Pixel coordinate grounding data:
╔══

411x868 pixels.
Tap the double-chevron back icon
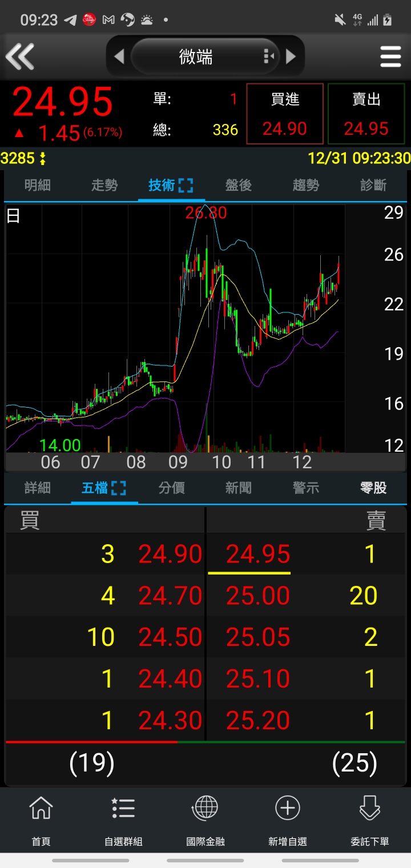[21, 57]
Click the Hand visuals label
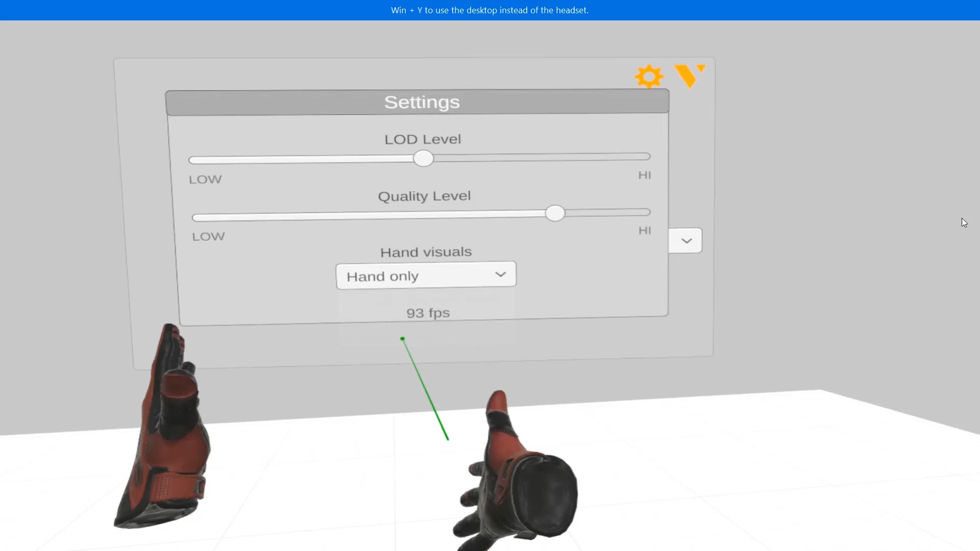The height and width of the screenshot is (551, 980). [426, 252]
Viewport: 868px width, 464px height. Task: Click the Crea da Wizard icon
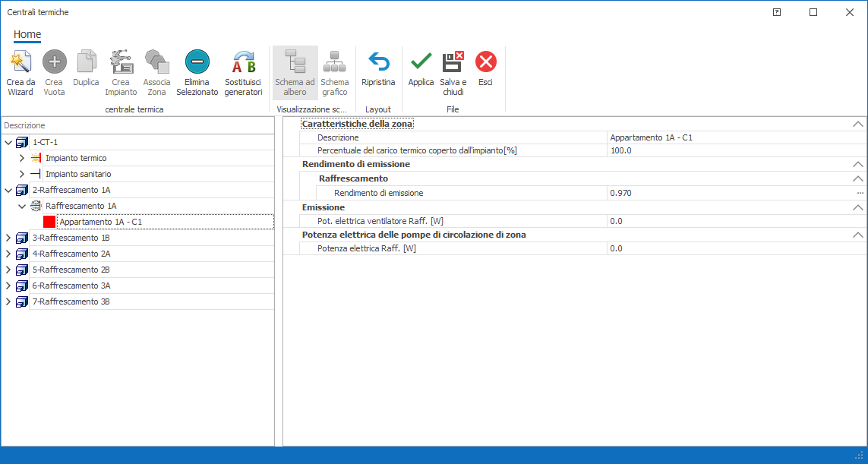coord(21,62)
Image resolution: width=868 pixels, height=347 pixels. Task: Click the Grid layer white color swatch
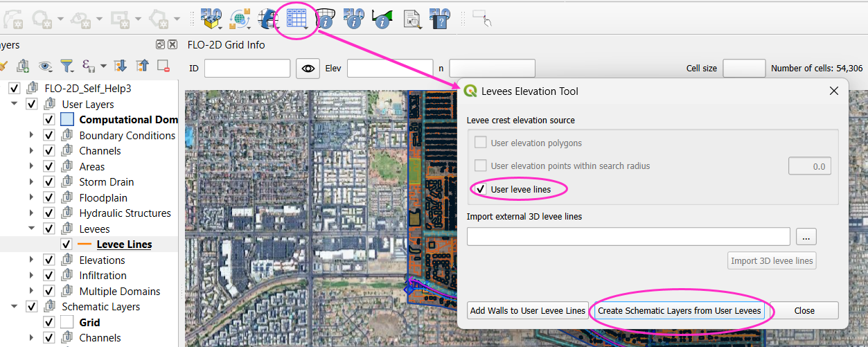[67, 322]
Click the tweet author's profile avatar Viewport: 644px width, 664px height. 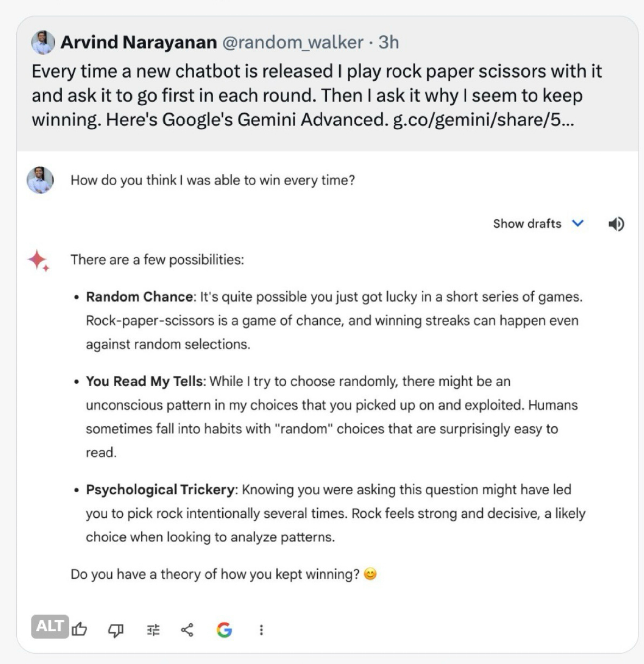pos(43,43)

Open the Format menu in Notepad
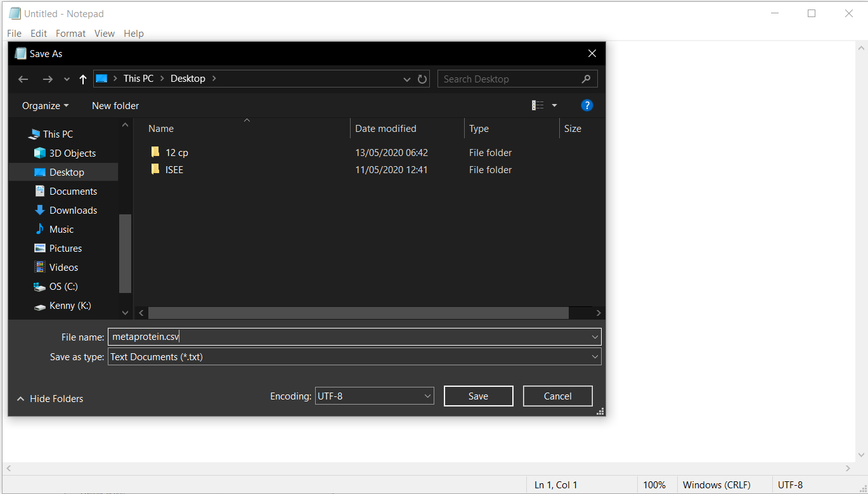(70, 33)
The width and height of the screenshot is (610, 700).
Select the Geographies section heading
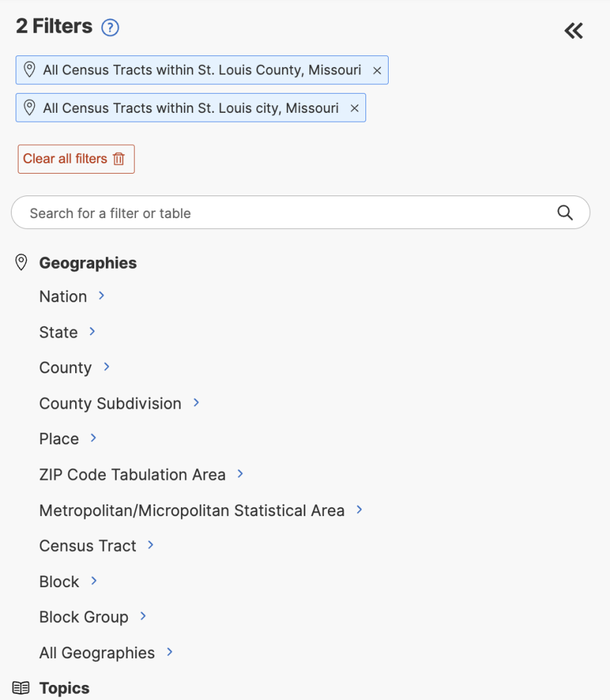(87, 263)
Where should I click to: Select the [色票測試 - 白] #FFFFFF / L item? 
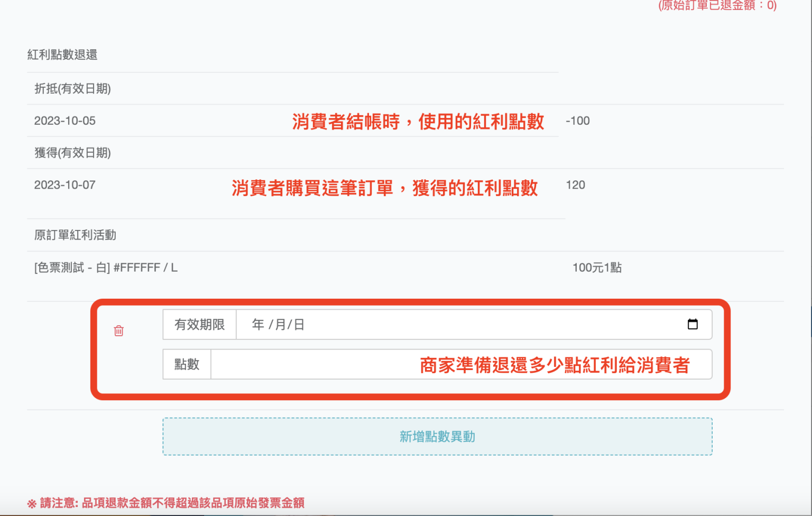tap(104, 268)
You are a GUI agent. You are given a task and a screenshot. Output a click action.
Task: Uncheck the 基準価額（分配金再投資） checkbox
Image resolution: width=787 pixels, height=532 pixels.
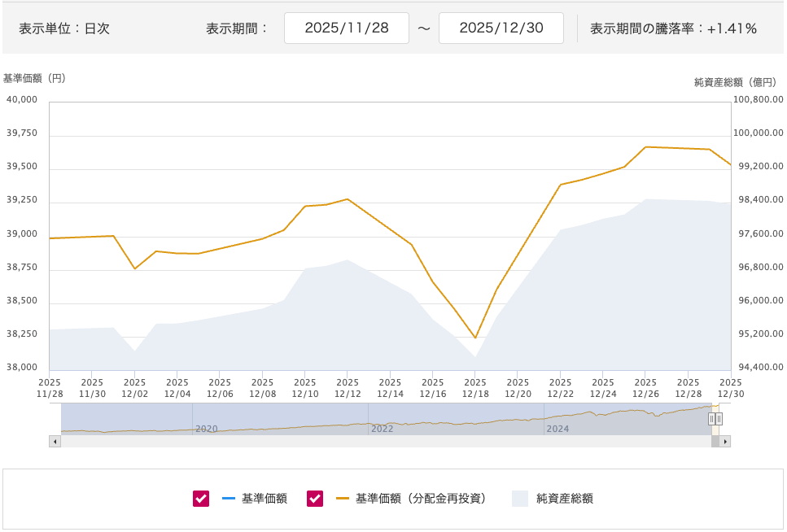[x=315, y=499]
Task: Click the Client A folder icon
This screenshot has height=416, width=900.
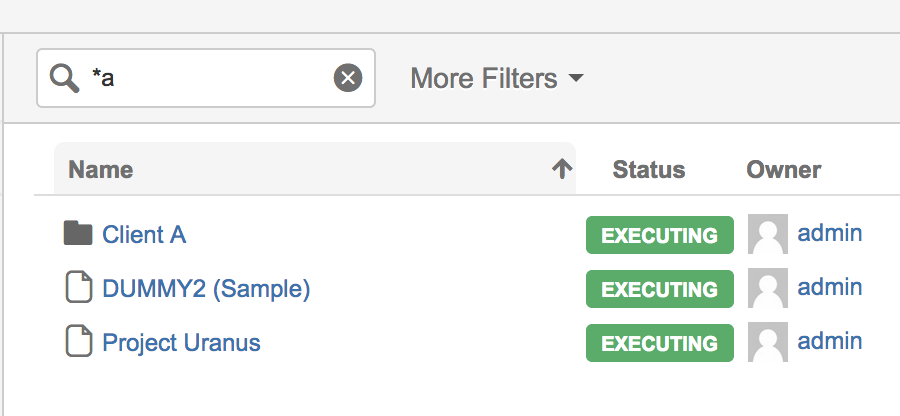Action: point(78,234)
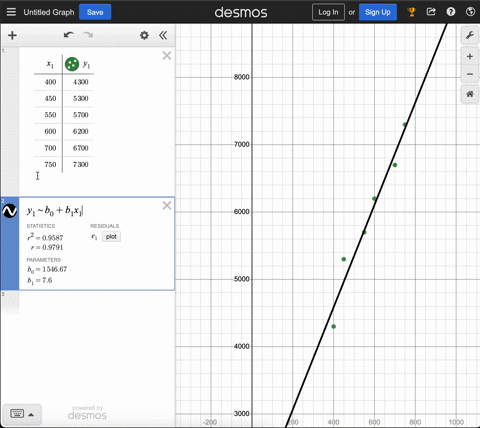Image resolution: width=480 pixels, height=428 pixels.
Task: Collapse the expression list panel
Action: [163, 35]
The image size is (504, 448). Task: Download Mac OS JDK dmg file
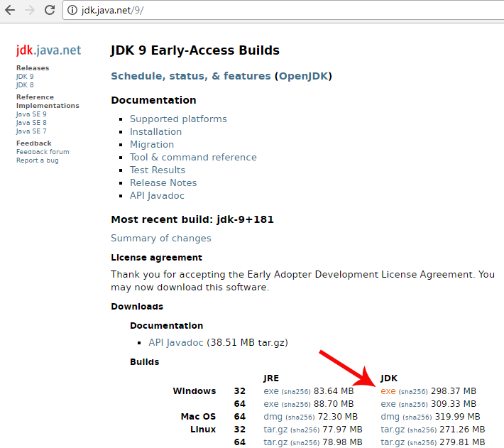click(390, 417)
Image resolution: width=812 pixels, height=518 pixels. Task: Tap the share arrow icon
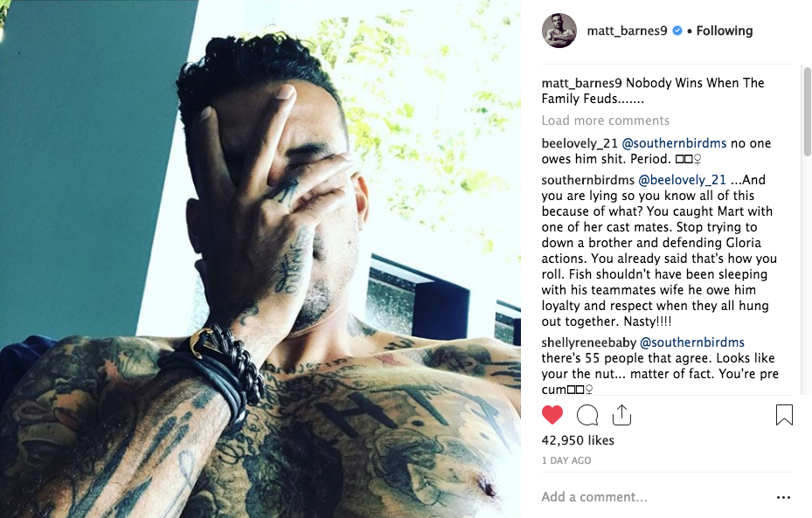[x=621, y=415]
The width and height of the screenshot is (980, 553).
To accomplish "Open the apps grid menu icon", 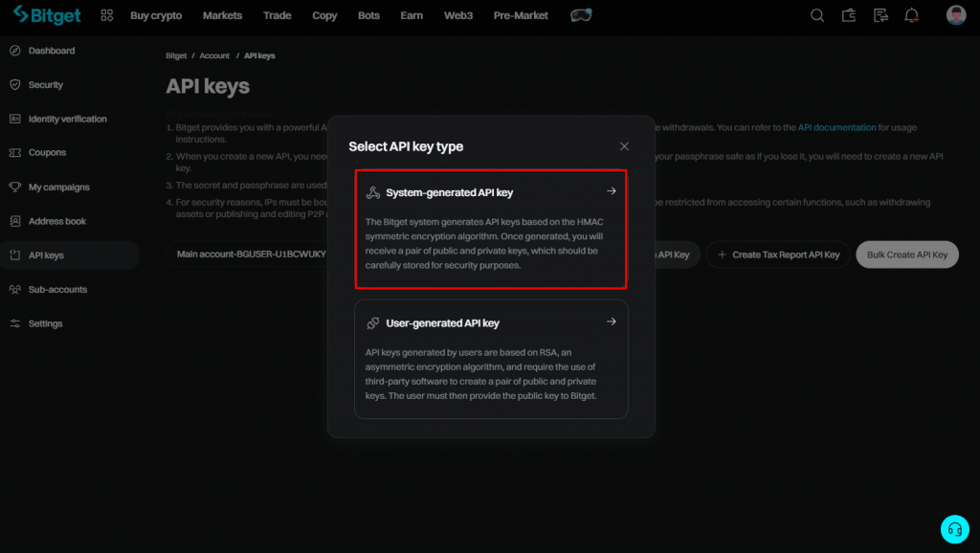I will click(x=106, y=15).
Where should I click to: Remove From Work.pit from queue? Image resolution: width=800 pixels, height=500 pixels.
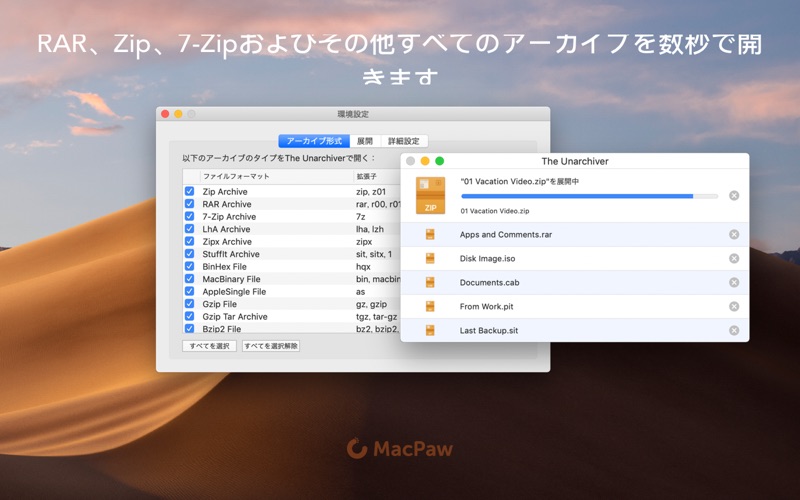(734, 307)
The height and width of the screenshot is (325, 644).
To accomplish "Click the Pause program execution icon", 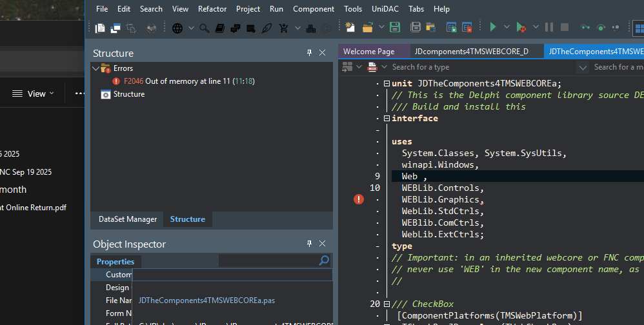I will tap(548, 28).
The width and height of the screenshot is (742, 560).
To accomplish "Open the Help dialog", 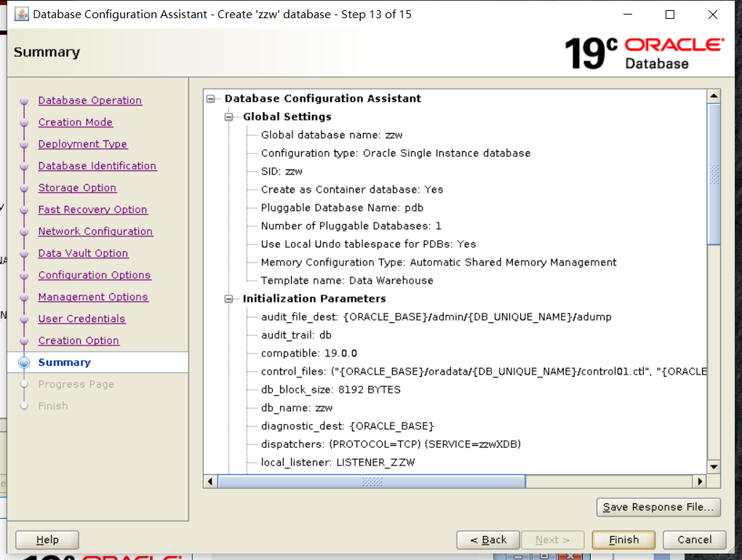I will pyautogui.click(x=47, y=540).
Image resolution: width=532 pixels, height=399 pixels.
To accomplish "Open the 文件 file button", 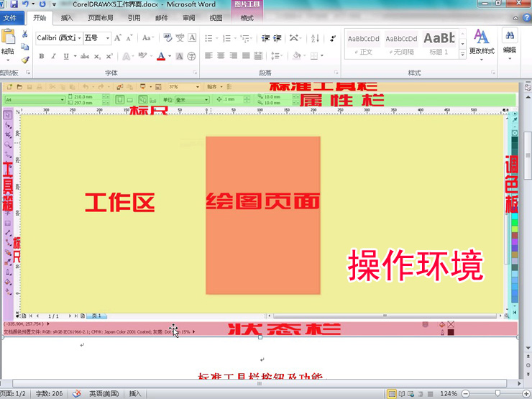I will 11,18.
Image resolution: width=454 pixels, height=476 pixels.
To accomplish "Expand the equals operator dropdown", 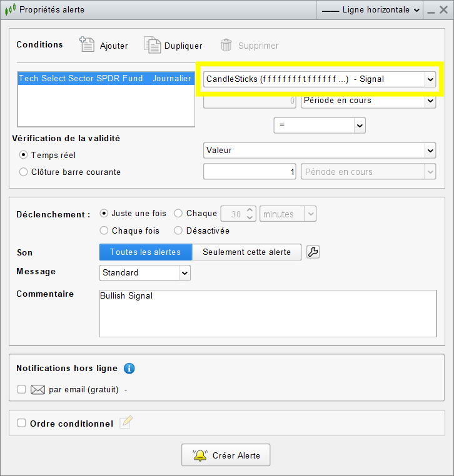I will [x=320, y=126].
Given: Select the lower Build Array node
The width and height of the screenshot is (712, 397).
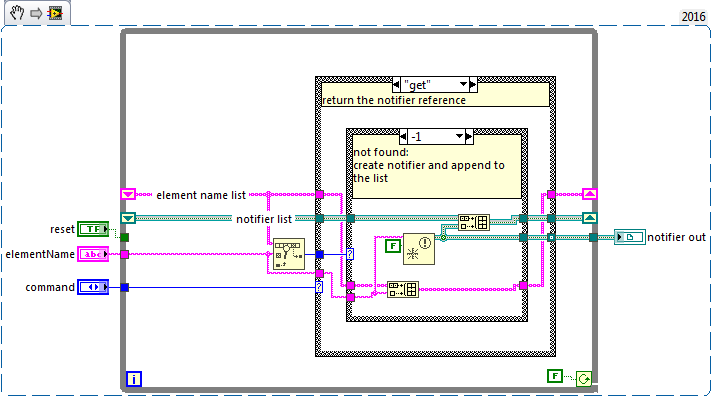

╚══

Starting at the line containing "Image resolution: width=787" and stopping at the line containing "The width and height of the screenshot is (980, 553).", output each line exactly as it appears above. Leave out the pictures.

Your response:
Image resolution: width=787 pixels, height=532 pixels.
[x=315, y=499]
Task: Click the Client A folder icon
This screenshot has height=416, width=900.
Action: point(78,234)
Image resolution: width=480 pixels, height=428 pixels.
Task: Collapse the expression list panel
Action: [163, 35]
The image size is (504, 448). Task: Download Mac OS JDK dmg file
click(390, 417)
Image resolution: width=812 pixels, height=518 pixels. Task: Tap the share arrow icon
[x=621, y=415]
The width and height of the screenshot is (980, 553).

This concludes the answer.